REQUIREMENT —
Under this line are records; the part from the line containing "You are a GUI" through the line containing "The height and" should be repeated exactly. Please exclude pictures.

+++ EXERCISE MATERIALS +++

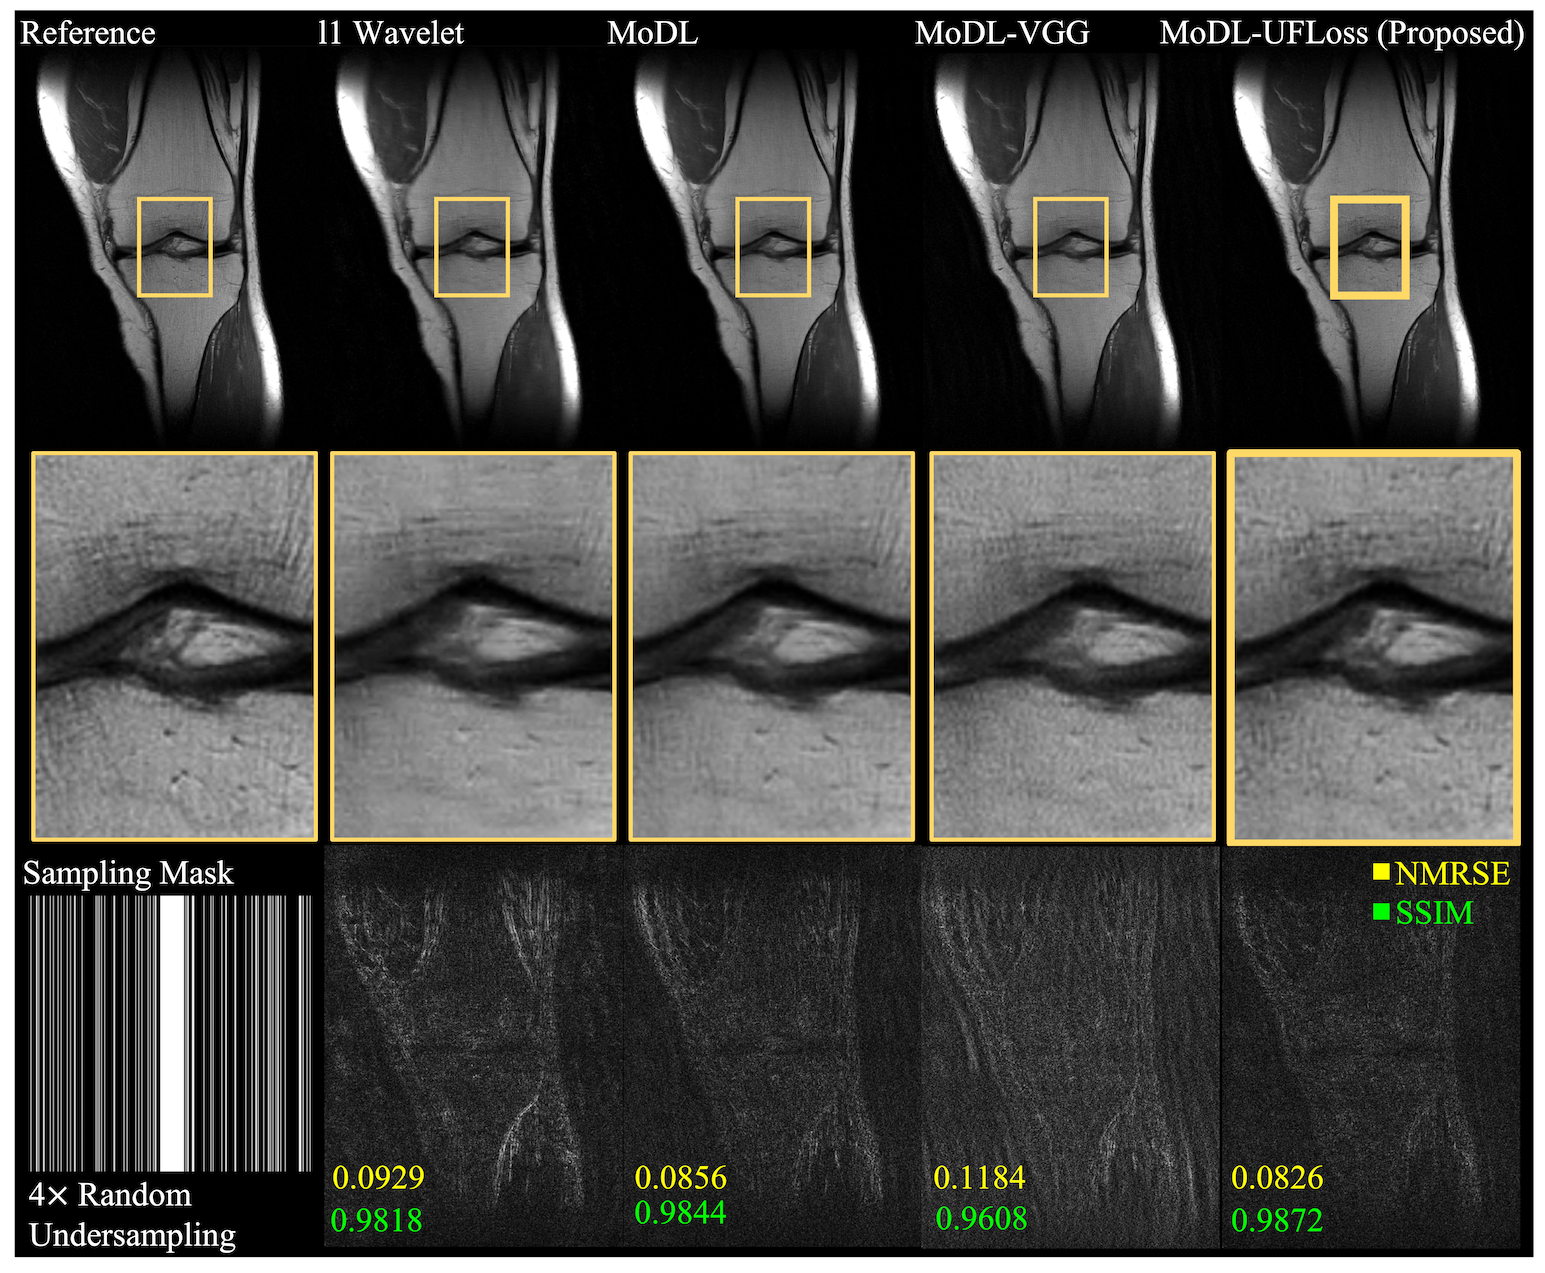This screenshot has width=1545, height=1273.
Task: Click NMRSE value 0.0929
Action: click(378, 1178)
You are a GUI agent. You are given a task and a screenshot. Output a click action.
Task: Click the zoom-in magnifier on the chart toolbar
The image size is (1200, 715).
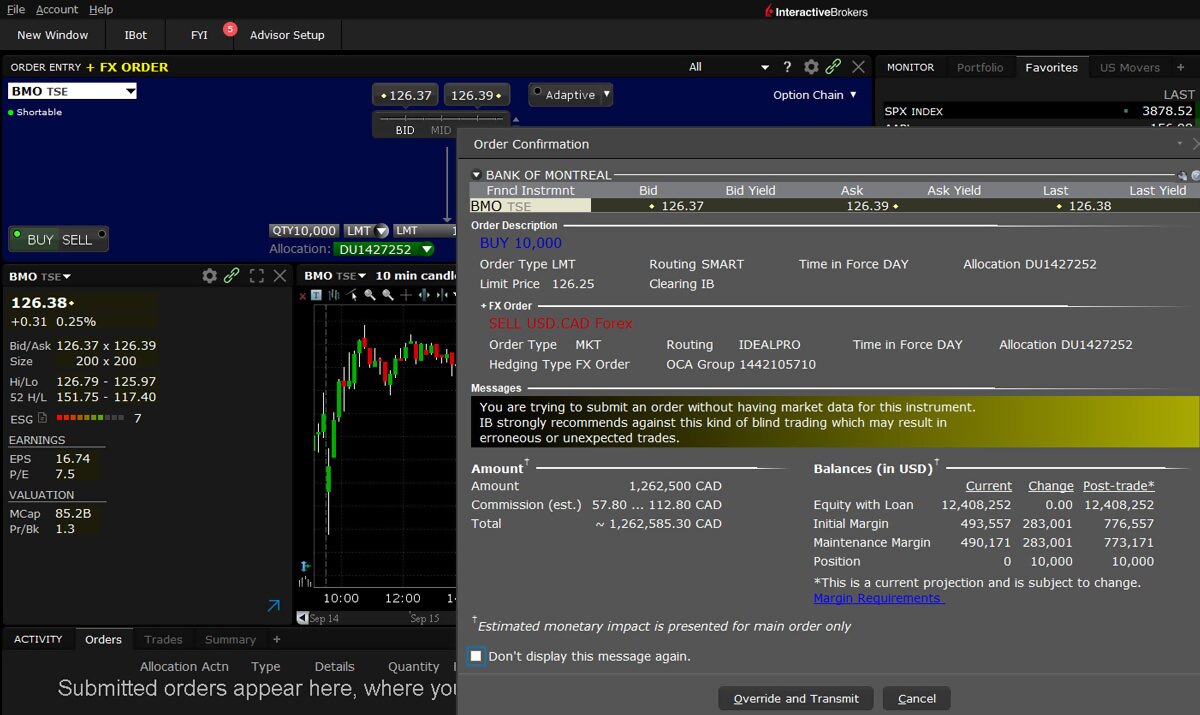tap(370, 296)
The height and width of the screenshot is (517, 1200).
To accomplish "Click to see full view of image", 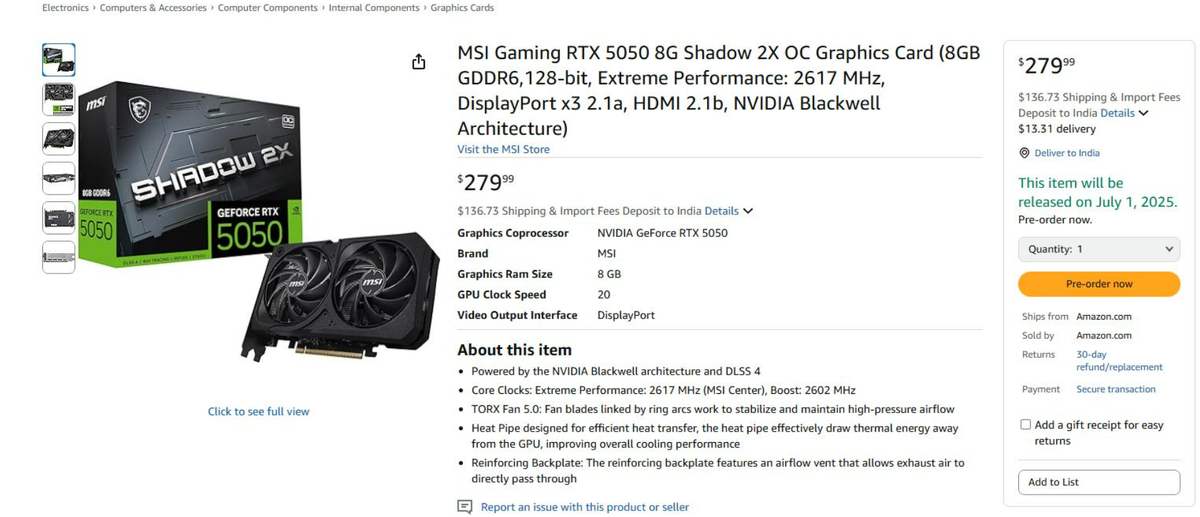I will click(x=258, y=411).
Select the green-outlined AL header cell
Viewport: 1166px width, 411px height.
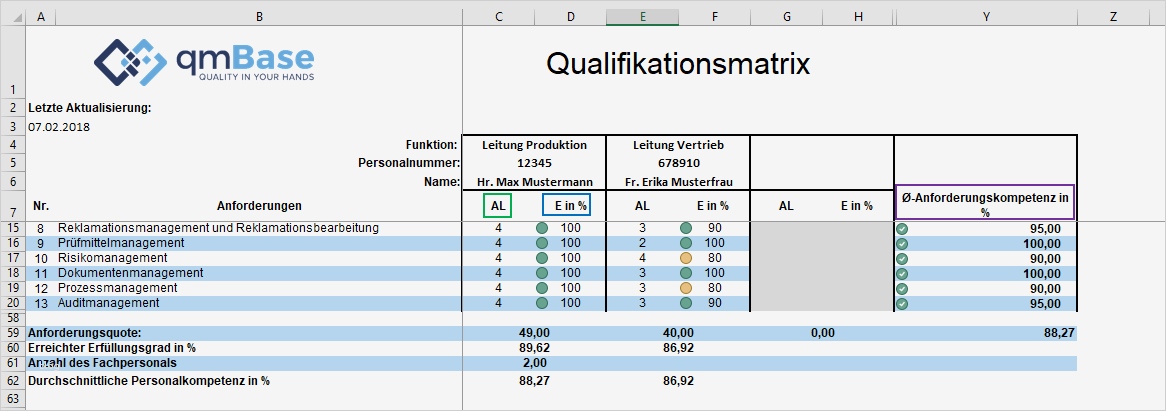[x=498, y=205]
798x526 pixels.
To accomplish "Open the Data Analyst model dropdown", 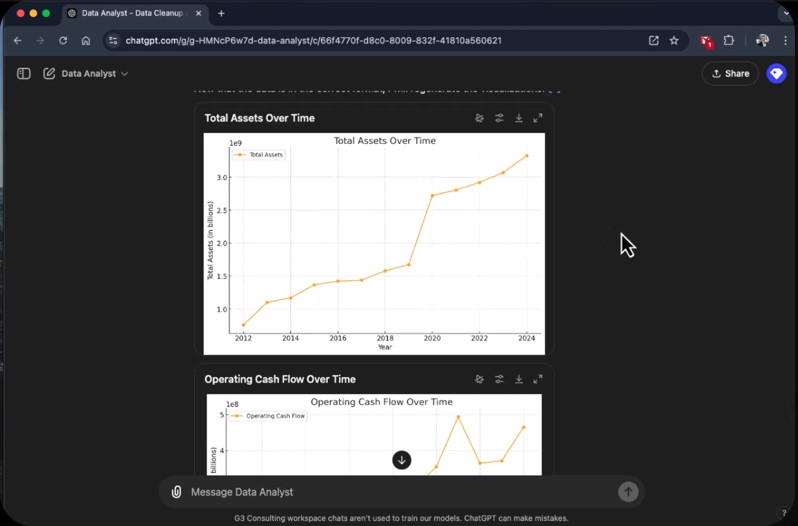I will 95,74.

+++

OUTPUT BELOW —
You are a GUI agent. You are given a task and a screenshot. Output a click action.
Task: Click the zoom-in magnifier on the chart toolbar
The image size is (1200, 715).
tap(370, 296)
The height and width of the screenshot is (517, 1200).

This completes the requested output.